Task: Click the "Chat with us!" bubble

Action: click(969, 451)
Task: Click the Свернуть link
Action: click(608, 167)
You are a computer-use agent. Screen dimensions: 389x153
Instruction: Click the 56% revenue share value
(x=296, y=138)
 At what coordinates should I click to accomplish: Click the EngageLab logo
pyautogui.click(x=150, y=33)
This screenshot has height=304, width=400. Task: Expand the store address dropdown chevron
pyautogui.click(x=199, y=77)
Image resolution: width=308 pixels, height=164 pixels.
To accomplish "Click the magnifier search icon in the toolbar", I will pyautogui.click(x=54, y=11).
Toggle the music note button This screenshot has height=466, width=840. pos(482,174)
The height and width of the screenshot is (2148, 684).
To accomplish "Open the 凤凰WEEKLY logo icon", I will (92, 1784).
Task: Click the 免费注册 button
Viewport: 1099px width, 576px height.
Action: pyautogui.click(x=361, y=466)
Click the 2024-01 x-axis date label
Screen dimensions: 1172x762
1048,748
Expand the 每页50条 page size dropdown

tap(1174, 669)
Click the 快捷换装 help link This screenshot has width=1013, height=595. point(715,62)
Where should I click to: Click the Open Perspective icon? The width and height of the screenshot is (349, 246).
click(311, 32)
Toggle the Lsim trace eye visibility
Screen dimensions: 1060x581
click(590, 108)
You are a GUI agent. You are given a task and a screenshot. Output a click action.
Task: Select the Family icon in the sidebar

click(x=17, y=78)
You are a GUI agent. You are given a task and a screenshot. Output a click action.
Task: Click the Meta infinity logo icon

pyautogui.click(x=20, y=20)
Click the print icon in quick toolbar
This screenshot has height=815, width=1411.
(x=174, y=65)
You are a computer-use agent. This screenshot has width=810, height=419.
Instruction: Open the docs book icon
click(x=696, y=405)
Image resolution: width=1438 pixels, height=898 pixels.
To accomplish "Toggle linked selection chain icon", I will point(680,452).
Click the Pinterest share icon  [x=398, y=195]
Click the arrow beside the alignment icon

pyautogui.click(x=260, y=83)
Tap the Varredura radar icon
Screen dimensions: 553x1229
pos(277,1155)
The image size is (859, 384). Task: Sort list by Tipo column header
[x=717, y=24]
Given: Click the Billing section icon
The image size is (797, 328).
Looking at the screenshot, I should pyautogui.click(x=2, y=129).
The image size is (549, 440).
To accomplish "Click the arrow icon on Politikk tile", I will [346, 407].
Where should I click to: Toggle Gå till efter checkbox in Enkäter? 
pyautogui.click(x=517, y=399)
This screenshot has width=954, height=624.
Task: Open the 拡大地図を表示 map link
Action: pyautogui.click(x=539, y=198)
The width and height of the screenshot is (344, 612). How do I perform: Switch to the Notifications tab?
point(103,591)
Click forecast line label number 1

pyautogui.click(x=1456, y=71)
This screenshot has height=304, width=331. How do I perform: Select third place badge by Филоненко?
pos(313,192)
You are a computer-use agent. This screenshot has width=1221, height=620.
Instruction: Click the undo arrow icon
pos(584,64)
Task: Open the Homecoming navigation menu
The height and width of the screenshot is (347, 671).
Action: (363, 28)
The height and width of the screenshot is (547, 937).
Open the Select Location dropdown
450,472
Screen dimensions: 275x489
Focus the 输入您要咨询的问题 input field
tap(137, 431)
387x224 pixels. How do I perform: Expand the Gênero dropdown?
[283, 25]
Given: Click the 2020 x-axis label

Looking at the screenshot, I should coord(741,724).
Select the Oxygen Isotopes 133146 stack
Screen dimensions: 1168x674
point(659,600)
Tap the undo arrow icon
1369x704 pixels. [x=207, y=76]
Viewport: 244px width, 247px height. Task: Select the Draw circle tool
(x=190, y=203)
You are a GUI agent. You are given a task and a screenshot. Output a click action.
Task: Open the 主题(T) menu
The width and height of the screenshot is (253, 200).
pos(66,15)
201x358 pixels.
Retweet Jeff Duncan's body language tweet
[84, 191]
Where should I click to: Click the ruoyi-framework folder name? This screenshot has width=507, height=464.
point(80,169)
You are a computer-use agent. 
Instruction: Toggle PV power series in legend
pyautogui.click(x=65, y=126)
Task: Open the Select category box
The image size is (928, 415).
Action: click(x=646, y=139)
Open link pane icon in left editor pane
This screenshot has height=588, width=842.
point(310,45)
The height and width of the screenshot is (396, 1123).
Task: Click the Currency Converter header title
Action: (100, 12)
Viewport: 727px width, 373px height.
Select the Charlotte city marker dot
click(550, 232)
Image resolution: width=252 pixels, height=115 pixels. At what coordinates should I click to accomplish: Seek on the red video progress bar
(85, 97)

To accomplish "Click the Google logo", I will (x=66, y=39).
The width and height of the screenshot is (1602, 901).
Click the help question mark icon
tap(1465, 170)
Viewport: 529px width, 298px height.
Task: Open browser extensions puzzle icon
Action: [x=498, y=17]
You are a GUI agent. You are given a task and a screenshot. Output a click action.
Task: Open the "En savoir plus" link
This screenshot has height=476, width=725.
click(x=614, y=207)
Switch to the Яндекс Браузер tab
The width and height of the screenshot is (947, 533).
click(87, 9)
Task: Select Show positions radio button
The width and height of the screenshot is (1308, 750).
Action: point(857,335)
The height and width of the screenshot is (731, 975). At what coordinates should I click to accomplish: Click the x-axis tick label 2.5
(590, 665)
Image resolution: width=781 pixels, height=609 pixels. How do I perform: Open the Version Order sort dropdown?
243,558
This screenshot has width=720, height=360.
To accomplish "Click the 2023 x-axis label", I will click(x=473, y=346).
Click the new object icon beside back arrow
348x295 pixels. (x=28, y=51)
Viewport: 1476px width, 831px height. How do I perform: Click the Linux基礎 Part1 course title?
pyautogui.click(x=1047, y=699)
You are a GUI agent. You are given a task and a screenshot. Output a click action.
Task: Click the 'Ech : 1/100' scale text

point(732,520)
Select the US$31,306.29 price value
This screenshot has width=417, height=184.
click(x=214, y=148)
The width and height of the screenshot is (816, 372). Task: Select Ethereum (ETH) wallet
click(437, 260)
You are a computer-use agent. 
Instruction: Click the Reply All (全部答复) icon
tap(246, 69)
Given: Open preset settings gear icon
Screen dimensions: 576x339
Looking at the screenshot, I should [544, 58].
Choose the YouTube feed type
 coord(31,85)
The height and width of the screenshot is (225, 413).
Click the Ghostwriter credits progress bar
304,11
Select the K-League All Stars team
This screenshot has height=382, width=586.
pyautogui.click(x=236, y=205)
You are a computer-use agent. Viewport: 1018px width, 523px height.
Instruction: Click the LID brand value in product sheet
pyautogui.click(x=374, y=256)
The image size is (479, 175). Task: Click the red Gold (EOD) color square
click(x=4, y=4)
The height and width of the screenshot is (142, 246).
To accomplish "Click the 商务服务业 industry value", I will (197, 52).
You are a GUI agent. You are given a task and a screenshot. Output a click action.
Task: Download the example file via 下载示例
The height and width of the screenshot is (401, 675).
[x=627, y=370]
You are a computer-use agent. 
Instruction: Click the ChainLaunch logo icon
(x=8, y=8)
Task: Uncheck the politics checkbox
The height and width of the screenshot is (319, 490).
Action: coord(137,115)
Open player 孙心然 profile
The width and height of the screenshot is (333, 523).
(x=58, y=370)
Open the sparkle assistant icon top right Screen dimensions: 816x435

■ **TASK PROMPT**: From the records above, pull out every line that contains the word "Toggle" and list those lines.

■ **RESPONSE TO THE EXERCISE**:
Toggle the music note button This screenshot has height=466, width=840. pos(482,174)
Toggle the Lsim trace eye visibility
To accomplish "Toggle linked selection chain icon", I will point(680,452).
Where should I click to: Toggle Gå till efter checkbox in Enkäter? 
Instruction: Toggle PV power series in legend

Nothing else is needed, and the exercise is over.